Although the memory has been upgraded to 12GB LPDDR5X, which seems to be an enhancement, from the perspective of technical utilization, allocating 9GB exclusively for gaming is not the best optimization solution. Modern SoCs typically adopt a Unified Memory Architecture (UMA) to dynamically allocate memory resources between the system and the GPU. A rigid division between the system and the game memory may lead to insufficient processing of system tasks or redundancy of game memory, limiting the flexible scheduling ability of resources and being unfavorable for the future expansion of the complexity of the game system.

In terms of process technology selection, Nintendo abandoned TSMC's 7nm/8nm and turned to Samsung's 8nm.

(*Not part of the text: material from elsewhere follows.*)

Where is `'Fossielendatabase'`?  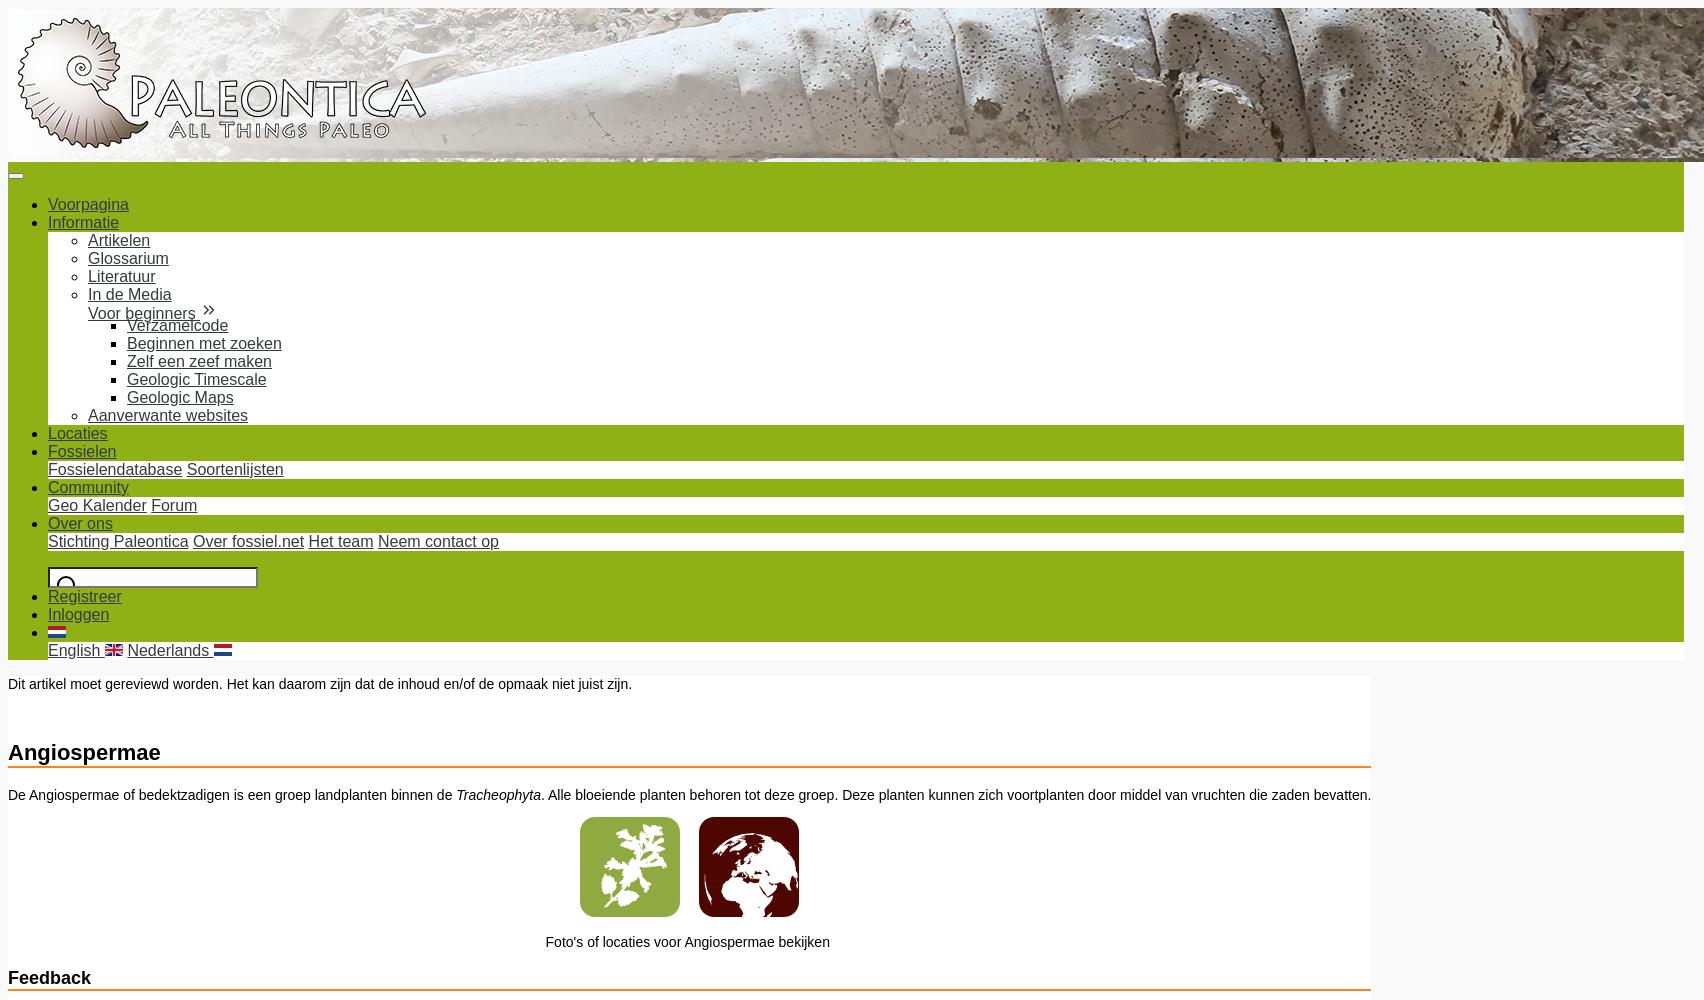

Although there were considerations of cost and yield, this was not without cost. Although Samsung's 8nm process does not use EUV and has a cost advantage in the initial production, it still lags behind TSMC's N7 in terms of transistor density, leakage control and process consistency. From the experience of the Samsung 8nm products that have been launched on the market (such as the RTX 30 series), their high power consumption and heat generation problems have always been criticized by users. This may also extend to the battery life and noise performance of the Switch 2, especially in the handheld form. The heat dissipation space is limited, and the thermal design power (TDP) of the chip and surface temperature control will become technical challenges.

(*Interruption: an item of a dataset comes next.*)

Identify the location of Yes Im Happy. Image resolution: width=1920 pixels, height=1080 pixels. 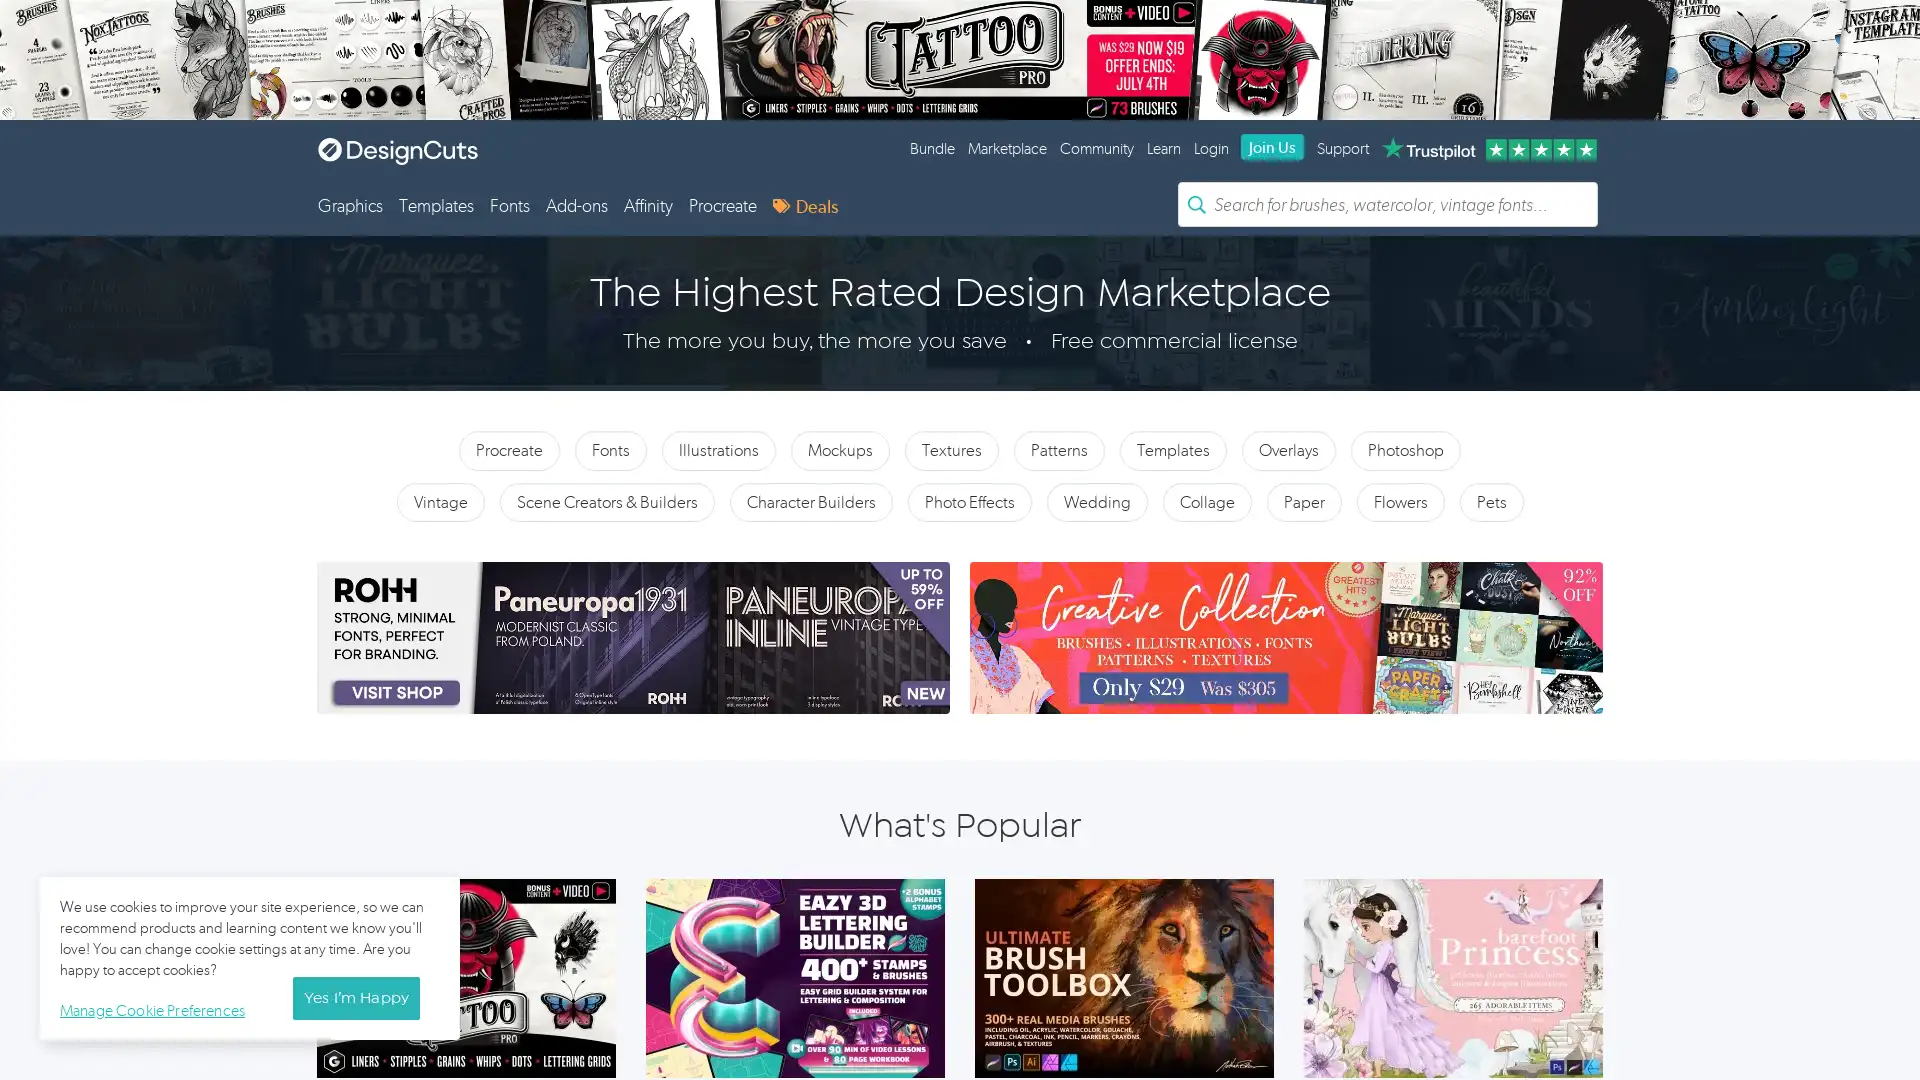
(355, 998).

As for the claim that "performance upgrades will be carried out using the 5nm process in the future", it seems more like a packaging of a market launch strategy. In the current environment where the chip cycle is getting longer and longer, designing two generations of host SoCs and relying on different nodes for manufacturing not only increases the cost of software adaptation but may also lead to user differentiation. If future versions switch to the 5nm process while early players are restricted to the 8nm version, it will create a technological gap and force game developers to adapt to both performance standards simultaneously, thereby leading to platform fragmentation.

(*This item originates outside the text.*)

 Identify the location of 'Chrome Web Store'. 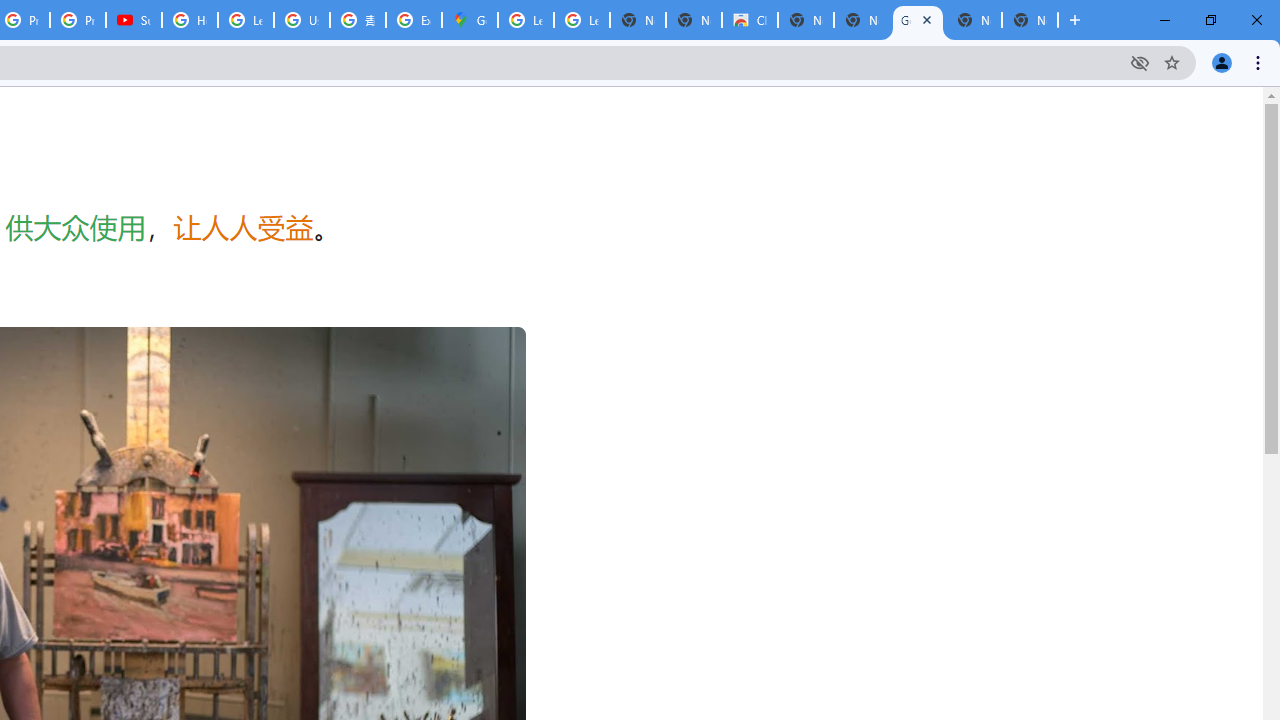
(749, 20).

Overall, this technological collaboration between Nintendo and NVIDIA as well as Samsung more reflects a recycling and assembly of existing architectures and processes rather than a comprehensive technological upgrade for the future. From process selection, chip architecture to memory scheduling and GPU specifications, although the overall solution meets functional requirements, it lacks innovation and technological leadership, revealing Nintendo's conservative thinking in the pace of hardware updates and also NVIDIA's tendency to reuse resources in its custom chip strategy. In the future, if confronted with high-performance games and more complex graphics processing tasks, this combination of technologies may soon show signs of fatigue.